Despite the collapse of NVT, the Bonnie managed to remain in production. Earlier in the decade, workers at the firm’s Meriden factory had staged a demonstration against plans to move Triumph production to BSA’s Birmingham plant. Having gained government backing, the workers created the Meriden Motorcycle Cooperative, supplying NVT with Bonnevilles but as a standalone operation. When NVT went under, the Meriden Motorcycle Cooperative were able to buy the rights to Triumph, becoming Triumph Motorcycles (Meriden) Ltd and keeping the T140 and Tiger on sale.

 

 

Hinckley years

While Triumph managed to keep going at its Meriden plant – largely on the back of Bonneville sales – until 1983, that was the last year of production; Triumph went into receivership that summer.

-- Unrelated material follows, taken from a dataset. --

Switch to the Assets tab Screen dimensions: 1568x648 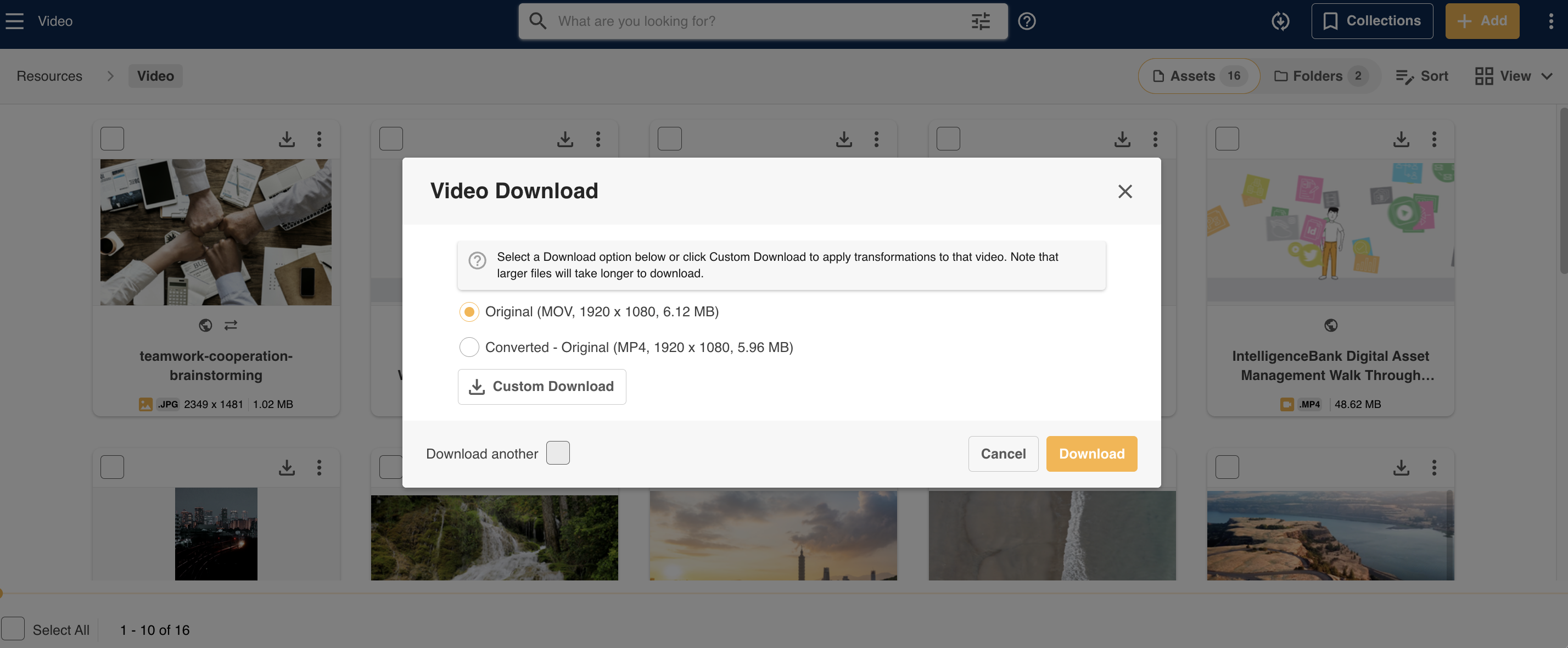pyautogui.click(x=1199, y=76)
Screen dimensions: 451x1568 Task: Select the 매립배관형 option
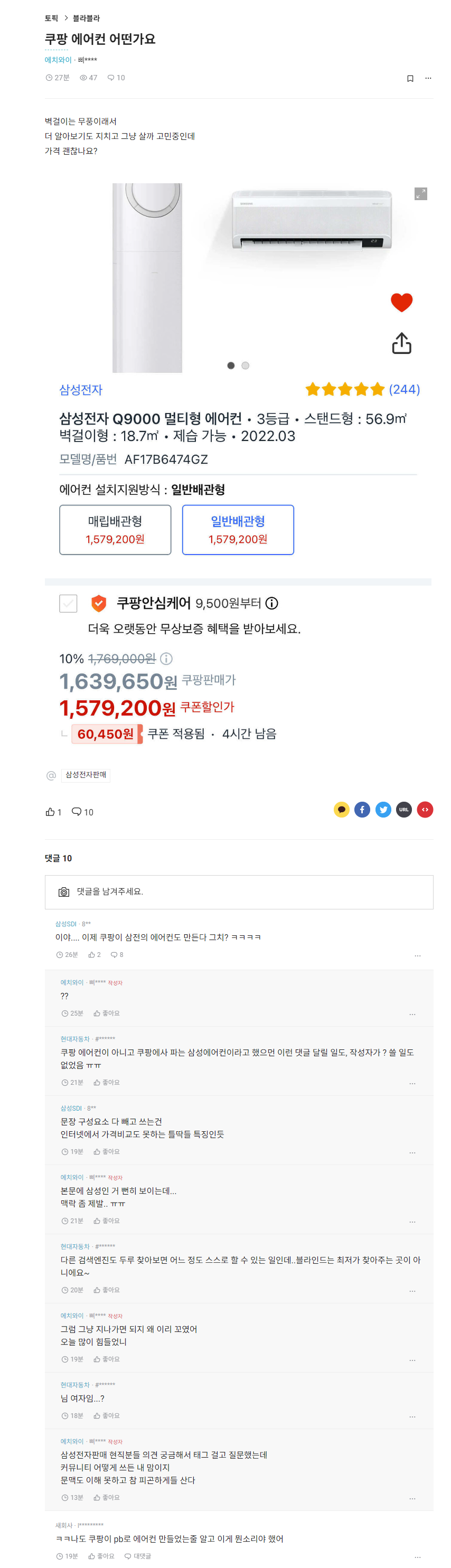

Fortunately, John Bloor – flush with money from his successful building company – was in a position to snap up its mortal remains. Initially, his new company was called Bonneville Coventry Ltd; showing just how important the Bonneville still was.

Knowing that it would take years to realise his ambition of building a completely new range of Triumph bikes, Bloor set up a licencing deal with spare parts specialist Les Harris to allow Harris to manufacture Bonnevilles in production – albeit in small numbers – until he was ready to relaunch Triumph from the new base in Hinckley, Leicestershire, in 1990.

That would mark the end of the Bonneville for more than a decade, though. Bloor’s initial interest with the reborn Triumph brand was to reclaim the firm’s position as a credible rival to its Japanese and European competitors, and for that he needed resolutely modern machinery. In the years to come, bikes like the Daytona, Speed Triple and Trophy would do just that, but the idea of a new Bonneville was always lurking in the background.

It didn’t happen until 2001, when Triumph pre-empted the resurgence of retro-style bikes by launching the Hinckley-made Bonnie. Initially it was a 790cc twin, later growing to 865cc – first as the T100 in 2005 before all Bonnevilles gained the same motor in 2007.

Additional spin-off models proliferated as the interest in retro bikes grew, with the Hinckley Bonneville spawning the Scrambler and Thruxton as well as the Speedmaster and America cruisers and a host of special-edition versions over the years.

 

 

The Bonneville today

While other firms also pursued the retro idea in the early and mid ’00s – notably Ducati with its SportClassic range but also Kawasaki with the W650 and W800 – few persevered with the idea as tenaciously as Triumph. And when the real retro bike boom hit, the firm was well placed to take advantage of it.

The launch of the all-new Bonneville in 2016, which managed to look more authentic than ever despite packing a host of cutting-edge technology, meant the 1200cc Bonneville T120 and its spin-offs – the Bonneville Bobber, Scrambler 1200, Speed Twin and Thruxton, as well as the 900cc Bonneville T100 and similarly-engined Street Twin, Street Cup and Street Scrambler – have become Triumph’s most important models once again. Sixty years after it first went on sale, the Bonnie is more convincing than ever before.